Extracted data entries:
====================
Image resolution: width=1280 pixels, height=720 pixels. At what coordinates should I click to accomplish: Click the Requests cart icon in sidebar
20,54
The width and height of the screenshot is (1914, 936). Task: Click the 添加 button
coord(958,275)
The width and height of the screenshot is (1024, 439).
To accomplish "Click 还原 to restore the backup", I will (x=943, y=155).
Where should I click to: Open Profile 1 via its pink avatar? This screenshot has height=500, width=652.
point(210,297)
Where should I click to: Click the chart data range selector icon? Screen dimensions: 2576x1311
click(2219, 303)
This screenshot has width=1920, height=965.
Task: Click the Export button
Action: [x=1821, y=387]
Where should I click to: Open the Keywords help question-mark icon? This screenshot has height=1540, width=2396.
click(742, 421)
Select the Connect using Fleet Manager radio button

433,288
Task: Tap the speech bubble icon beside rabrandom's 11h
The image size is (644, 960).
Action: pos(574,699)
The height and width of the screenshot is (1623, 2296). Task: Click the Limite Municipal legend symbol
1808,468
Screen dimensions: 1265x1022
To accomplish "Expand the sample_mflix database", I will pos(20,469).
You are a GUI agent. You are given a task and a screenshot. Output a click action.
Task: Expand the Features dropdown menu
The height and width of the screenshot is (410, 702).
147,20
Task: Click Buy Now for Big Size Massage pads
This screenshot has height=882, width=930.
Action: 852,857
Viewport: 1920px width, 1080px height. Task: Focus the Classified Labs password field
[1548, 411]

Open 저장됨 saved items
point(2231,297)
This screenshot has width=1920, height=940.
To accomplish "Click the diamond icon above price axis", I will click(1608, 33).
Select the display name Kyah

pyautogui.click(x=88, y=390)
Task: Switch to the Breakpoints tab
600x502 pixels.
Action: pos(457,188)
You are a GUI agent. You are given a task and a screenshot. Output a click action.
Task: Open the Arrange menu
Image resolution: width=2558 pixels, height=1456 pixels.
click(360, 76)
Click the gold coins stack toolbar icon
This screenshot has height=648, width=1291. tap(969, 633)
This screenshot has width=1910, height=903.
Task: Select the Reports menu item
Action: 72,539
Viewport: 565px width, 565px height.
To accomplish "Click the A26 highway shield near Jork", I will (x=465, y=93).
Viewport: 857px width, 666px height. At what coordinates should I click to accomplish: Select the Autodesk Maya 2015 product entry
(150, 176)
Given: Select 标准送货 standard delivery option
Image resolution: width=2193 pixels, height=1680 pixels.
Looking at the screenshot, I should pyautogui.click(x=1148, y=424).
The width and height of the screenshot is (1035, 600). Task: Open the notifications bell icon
====================
TASK TO CARRY OUT:
Rewrite all of the material with every occurrence of "Where should I click to" changed to "Where do I click to". Leave everything else as it is.

EXERCISE OUTPUT:
Image resolution: width=1280 pixels, height=720 pixels. At what coordinates should I click to accomplish: Click the Requests cart icon in sidebar
20,54
The width and height of the screenshot is (1914, 936). Task: Click the 添加 button
coord(958,275)
The width and height of the screenshot is (1024, 439).
To accomplish "Click 还原 to restore the backup", I will (x=943, y=155).
Where do I click to: Open Profile 1 via its pink avatar? This screenshot has height=500, width=652.
point(210,297)
Where do I click to: Click the chart data range selector icon? Screen dimensions: 2576x1311
click(2219, 303)
This screenshot has width=1920, height=965.
Task: Click the Export button
Action: [x=1821, y=387]
Where do I click to: Open the Keywords help question-mark icon? This screenshot has height=1540, width=2396.
click(742, 421)
Select the Connect using Fleet Manager radio button

433,288
Task: Tap the speech bubble icon beside rabrandom's 11h
The image size is (644, 960).
Action: pos(574,699)
The height and width of the screenshot is (1623, 2296). Task: Click the Limite Municipal legend symbol
1808,468
Screen dimensions: 1265x1022
To accomplish "Expand the sample_mflix database", I will pos(20,469).
You are a GUI agent. You are given a task and a screenshot. Output a click action.
Task: Expand the Features dropdown menu
The height and width of the screenshot is (410, 702).
147,20
Task: Click Buy Now for Big Size Massage pads
This screenshot has height=882, width=930.
Action: 852,857
Viewport: 1920px width, 1080px height. Task: Focus the Classified Labs password field
[1548, 411]

Open 저장됨 saved items
point(2231,297)
This screenshot has width=1920, height=940.
To accomplish "Click the diamond icon above price axis", I will click(1608, 33).
Select the display name Kyah

pyautogui.click(x=88, y=390)
Task: Switch to the Breakpoints tab
600x502 pixels.
Action: pos(457,188)
You are a GUI agent. You are given a task and a screenshot. Output a click action.
Task: Open the Arrange menu
Image resolution: width=2558 pixels, height=1456 pixels.
click(360, 76)
Click the gold coins stack toolbar icon
This screenshot has height=648, width=1291. tap(969, 633)
This screenshot has width=1910, height=903.
Task: Select the Reports menu item
Action: 72,539
Viewport: 565px width, 565px height.
To accomplish "Click the A26 highway shield near Jork", I will (x=465, y=93).
Viewport: 857px width, 666px height. At what coordinates should I click to accomplish: Select the Autodesk Maya 2015 product entry
(150, 176)
Given: Select 标准送货 standard delivery option
Image resolution: width=2193 pixels, height=1680 pixels.
Looking at the screenshot, I should pyautogui.click(x=1148, y=424).
The width and height of the screenshot is (1035, 600). Task: Open the notifications bell icon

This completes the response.